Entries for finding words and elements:

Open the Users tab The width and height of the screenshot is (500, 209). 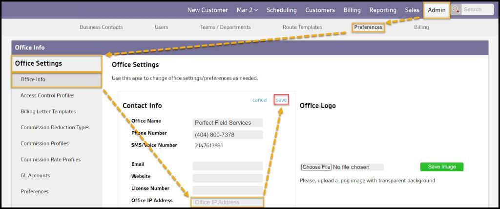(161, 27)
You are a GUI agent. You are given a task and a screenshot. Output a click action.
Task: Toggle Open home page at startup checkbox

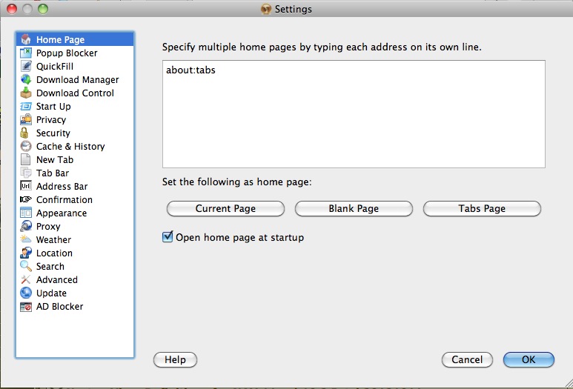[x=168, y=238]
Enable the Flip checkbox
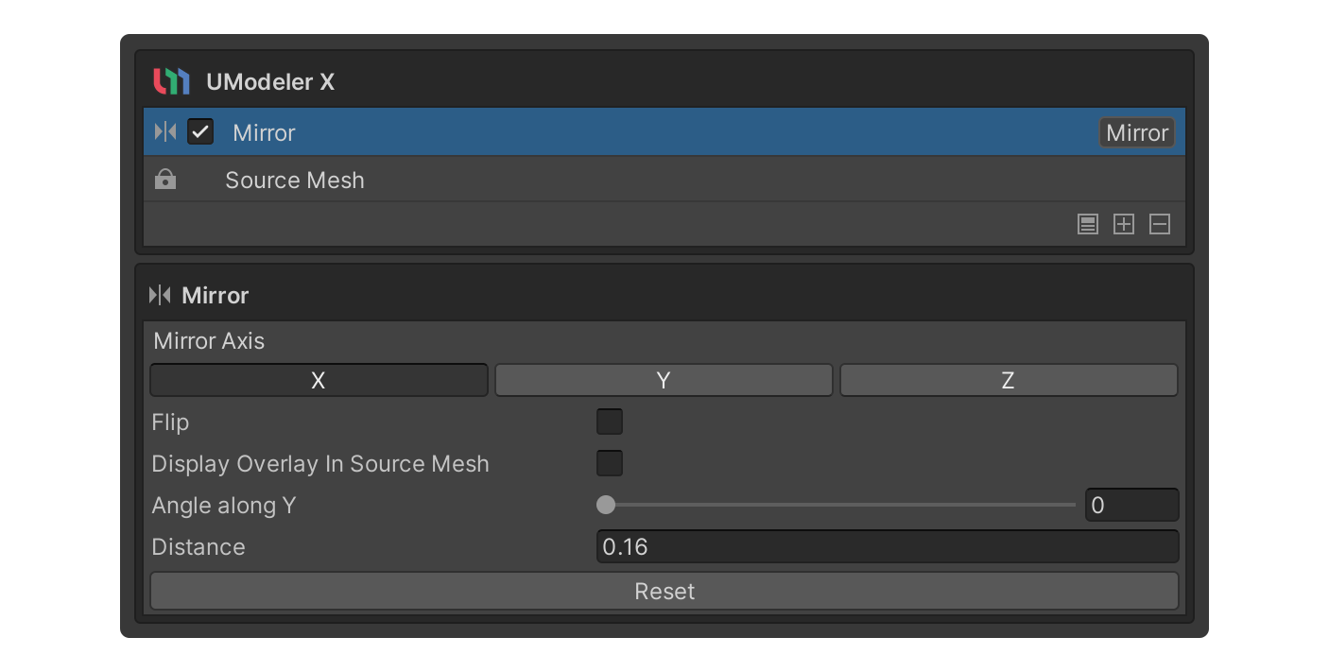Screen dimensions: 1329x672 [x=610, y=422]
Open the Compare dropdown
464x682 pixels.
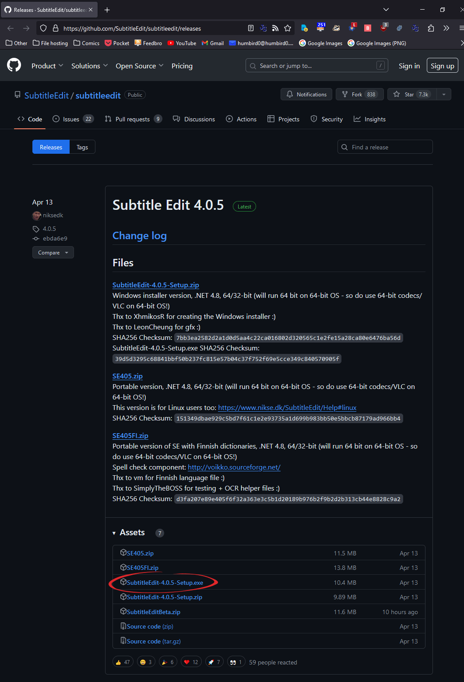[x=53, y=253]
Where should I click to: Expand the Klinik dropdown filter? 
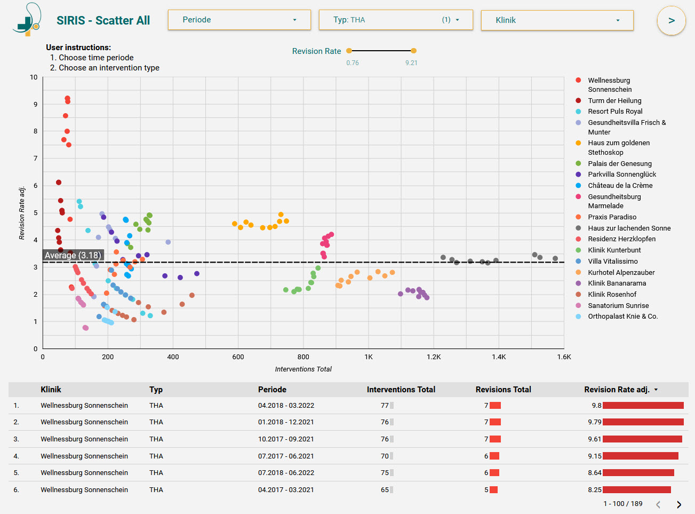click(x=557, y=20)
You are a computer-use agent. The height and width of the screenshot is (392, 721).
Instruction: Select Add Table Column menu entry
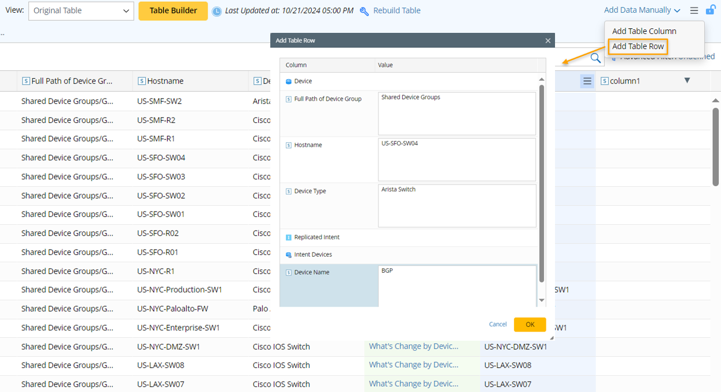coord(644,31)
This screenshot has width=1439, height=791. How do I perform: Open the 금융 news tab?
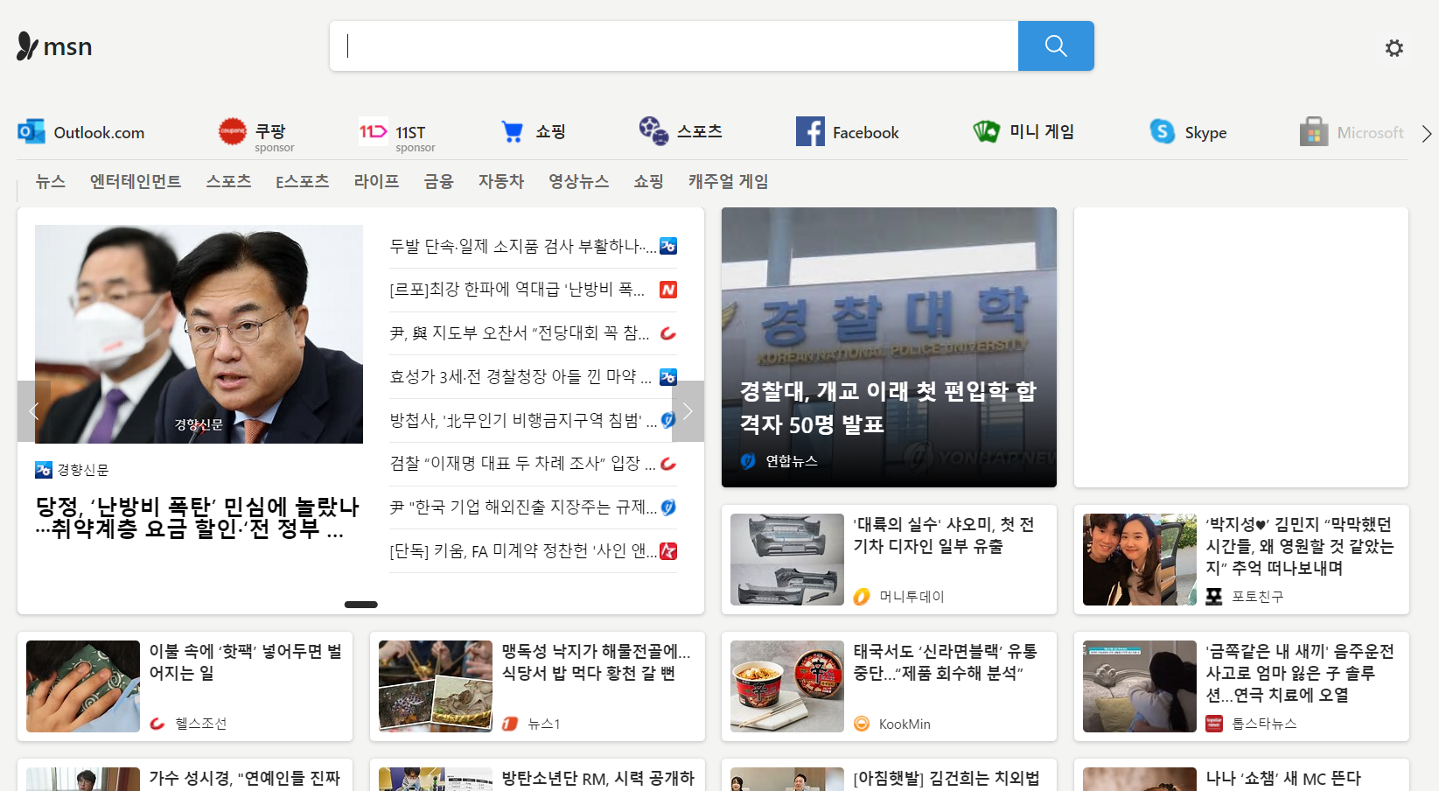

## WRITTEN REQUEST
Copy the items above without changes, starting at the line containing "You are a GUI" and ending after the line containing "coord(644,31)". Omit the pictures from your copy.

## EXERCISE RESULT
You are a GUI agent. You are given a task and a screenshot. Output a click action.
Task: Toggle Open home page at startup checkbox

[x=168, y=238]
Enable the Flip checkbox
Screen dimensions: 1329x672 [x=610, y=422]
Open the Compare dropdown
464x682 pixels.
[x=53, y=253]
Where should I click to: Expand the Klinik dropdown filter? 
click(x=557, y=20)
You are a computer-use agent. The height and width of the screenshot is (392, 721).
Instruction: Select Add Table Column menu entry
coord(644,31)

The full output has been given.